Если деньги, высвобождаемые в результате снижения НДС, целиком уйдут в увеличение зарплат, то, конечно, будет инфляция. Если они пойдут на инвестиции в модернизацию, то никакой инфляции не будет. А чтобы высвобождаемые деньги не проелись, мы, как я уже говорил, и предлагаем в комплексе со снижением НДС и набор налоговых мер, стимулирующих модернизацию производства, и развитие человеческого капитала.

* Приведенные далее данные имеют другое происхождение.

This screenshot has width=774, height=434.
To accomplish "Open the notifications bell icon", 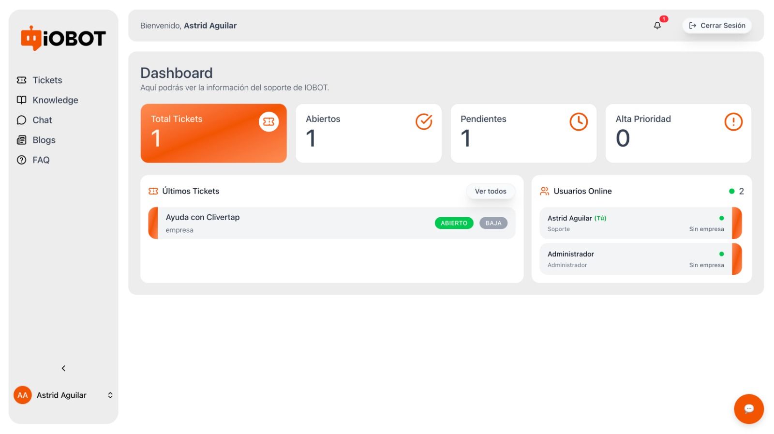I will [657, 26].
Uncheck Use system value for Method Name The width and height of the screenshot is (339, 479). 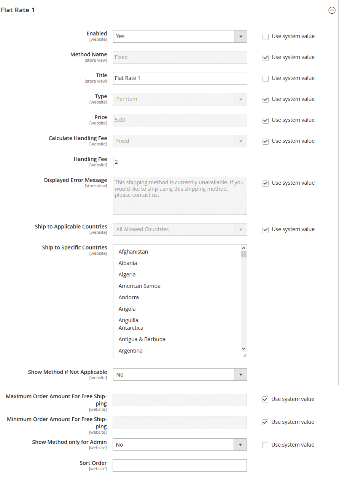266,57
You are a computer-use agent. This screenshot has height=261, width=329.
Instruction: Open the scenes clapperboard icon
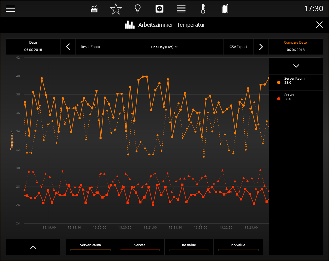click(94, 9)
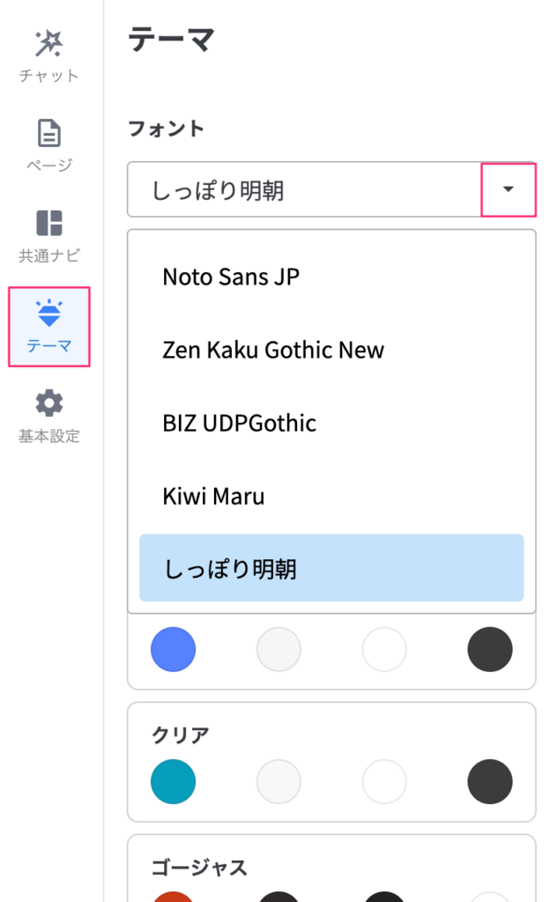
Task: Select the teal swatch under クリア
Action: tap(173, 782)
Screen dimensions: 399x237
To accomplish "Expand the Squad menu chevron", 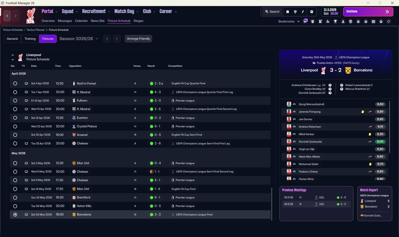I will [x=77, y=12].
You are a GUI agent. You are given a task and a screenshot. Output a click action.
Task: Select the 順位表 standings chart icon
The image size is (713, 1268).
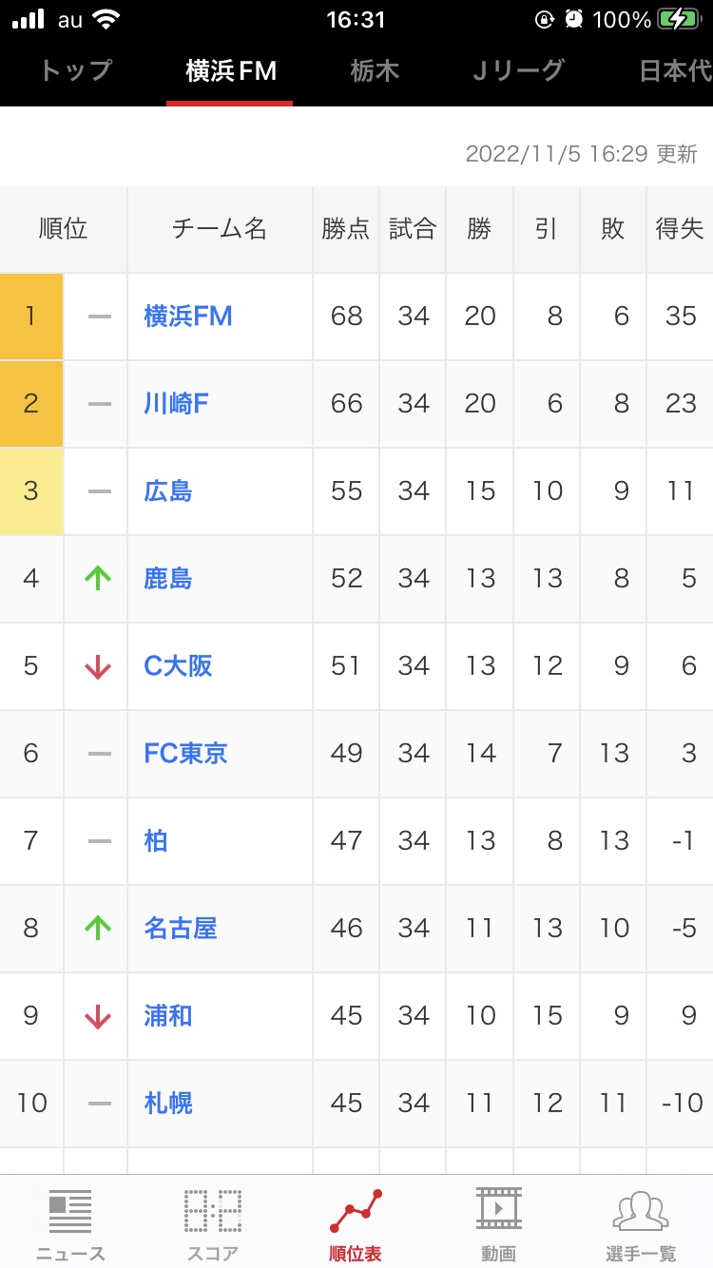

Но самая важная гарантия от проедания денег — это работа по всем направлениям. Один из департаментов, которые я курирую в МЭРТе, называется департамент инвестиционной политики. В его рамках мы сегодня правим закон «О концессиях» так, чтобы концессии действительно заработали. А концессии сегодня — это одна из самых удобных форм привлечения инвестиций в инфраструктурные проекты. Второе — особые экономические зоны. К ним есть много нареканий, и мы собираемся ситуацию исправлять. Чтобы сделать из ОЭЗ такие места, где мы покажем, как государство умеет работать с частным инвестором. Мы хотим показать, что в России можно прийти в определенное место, выбрать площадку, подключиться к необходимой инфраструктуре и начать работать. Третье — у нас есть Инвестиционный фонд и Банк развития, которые только начинают свою работу. Эти институты развития, по-хорошему, должны компенсировать инвестиционные риски, которые сегодня есть в России по долгосрочным проектам.
Это лишь небольшая часть наших планов. И при одновременном движении по всем этим направлениям мы сможем мотивировать инвесторов именно вкладывать деньги в развитие, а не проедать. Я сейчас даже не говорю о развитии финансового рынка — это отдельная большая тема, и там тоже будут большие изменения.